● **TASK DIRECTIONS**
Copy out the records below line for line with no changes, beginning at the line that contains "Given: Go to" and stopping after the line that contains "Action: (137, 47)".

Records from a data source:
___

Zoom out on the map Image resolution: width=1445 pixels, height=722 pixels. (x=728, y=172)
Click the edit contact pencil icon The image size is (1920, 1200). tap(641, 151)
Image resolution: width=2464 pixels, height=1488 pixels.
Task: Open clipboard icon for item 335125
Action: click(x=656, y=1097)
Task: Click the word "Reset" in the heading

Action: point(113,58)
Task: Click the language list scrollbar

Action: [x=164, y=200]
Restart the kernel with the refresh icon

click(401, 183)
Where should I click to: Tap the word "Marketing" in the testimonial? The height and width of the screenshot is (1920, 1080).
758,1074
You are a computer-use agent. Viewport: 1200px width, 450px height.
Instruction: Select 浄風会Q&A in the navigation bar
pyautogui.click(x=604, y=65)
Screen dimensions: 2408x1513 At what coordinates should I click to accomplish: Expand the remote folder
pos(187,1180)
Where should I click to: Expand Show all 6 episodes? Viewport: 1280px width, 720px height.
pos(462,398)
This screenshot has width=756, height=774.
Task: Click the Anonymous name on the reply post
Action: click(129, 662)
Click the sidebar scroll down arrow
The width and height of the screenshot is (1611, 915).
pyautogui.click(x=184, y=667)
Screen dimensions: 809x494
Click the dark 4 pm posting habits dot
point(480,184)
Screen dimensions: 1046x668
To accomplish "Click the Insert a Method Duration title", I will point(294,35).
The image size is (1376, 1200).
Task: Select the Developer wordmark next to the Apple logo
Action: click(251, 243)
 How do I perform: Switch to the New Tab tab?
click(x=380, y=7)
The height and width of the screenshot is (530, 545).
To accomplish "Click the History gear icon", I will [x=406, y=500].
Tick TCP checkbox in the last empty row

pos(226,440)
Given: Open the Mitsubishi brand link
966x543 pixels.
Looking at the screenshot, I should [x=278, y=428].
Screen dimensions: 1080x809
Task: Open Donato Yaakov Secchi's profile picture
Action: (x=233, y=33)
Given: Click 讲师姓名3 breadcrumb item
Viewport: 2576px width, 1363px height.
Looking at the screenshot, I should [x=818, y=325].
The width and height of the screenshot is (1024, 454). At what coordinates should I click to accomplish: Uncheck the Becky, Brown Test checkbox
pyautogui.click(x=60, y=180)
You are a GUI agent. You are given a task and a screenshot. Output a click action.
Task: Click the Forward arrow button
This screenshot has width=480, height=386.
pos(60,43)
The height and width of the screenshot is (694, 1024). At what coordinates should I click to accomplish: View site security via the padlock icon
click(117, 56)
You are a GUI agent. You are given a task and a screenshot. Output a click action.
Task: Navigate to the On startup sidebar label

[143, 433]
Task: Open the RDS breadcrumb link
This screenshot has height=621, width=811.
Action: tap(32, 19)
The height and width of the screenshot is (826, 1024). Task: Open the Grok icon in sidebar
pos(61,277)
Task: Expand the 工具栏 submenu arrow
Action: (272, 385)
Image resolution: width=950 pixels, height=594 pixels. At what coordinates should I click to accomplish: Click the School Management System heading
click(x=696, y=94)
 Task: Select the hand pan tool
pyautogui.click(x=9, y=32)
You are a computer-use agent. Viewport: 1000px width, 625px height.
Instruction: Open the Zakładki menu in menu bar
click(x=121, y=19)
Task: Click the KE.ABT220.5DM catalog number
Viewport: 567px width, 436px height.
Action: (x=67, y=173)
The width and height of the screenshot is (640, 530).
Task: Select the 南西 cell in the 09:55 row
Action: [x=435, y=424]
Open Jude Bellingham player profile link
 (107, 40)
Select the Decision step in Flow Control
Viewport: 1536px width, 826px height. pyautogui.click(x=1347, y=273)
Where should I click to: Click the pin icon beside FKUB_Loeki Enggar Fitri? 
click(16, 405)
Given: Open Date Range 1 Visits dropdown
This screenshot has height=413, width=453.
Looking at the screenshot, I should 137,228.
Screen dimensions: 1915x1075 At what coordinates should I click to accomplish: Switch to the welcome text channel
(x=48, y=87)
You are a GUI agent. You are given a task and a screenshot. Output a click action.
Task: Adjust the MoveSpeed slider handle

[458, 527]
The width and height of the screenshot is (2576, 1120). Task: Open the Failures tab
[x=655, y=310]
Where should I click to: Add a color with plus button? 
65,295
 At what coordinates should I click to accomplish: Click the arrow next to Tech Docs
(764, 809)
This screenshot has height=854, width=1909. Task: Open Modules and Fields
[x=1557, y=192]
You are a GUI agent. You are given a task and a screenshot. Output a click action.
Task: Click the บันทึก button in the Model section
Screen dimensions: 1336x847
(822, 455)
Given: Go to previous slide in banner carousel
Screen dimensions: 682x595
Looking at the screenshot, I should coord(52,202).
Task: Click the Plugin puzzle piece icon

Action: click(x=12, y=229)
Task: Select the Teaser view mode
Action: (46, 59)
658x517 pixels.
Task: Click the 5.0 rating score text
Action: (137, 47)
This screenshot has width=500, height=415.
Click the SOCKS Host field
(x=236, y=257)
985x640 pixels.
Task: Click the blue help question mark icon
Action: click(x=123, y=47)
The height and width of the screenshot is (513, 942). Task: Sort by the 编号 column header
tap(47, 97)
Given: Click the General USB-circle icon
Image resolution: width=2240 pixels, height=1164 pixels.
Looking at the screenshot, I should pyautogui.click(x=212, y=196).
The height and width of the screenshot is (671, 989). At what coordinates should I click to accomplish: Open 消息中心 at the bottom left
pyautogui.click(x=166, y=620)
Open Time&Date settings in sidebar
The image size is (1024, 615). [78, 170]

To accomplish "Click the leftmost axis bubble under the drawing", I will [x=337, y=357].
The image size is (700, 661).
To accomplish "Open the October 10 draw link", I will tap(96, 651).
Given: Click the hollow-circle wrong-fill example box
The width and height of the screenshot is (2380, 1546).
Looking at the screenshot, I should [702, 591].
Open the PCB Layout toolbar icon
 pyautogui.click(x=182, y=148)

___

● **WRITTEN SOLUTION**
Given: Go to previous slide in banner carousel
Screen dimensions: 682x595
Looking at the screenshot, I should coord(52,202).
Task: Click the Plugin puzzle piece icon

Action: click(x=12, y=229)
Task: Select the Teaser view mode
Action: (46, 59)
658x517 pixels.
Task: Click the 5.0 rating score text
Action: (137, 47)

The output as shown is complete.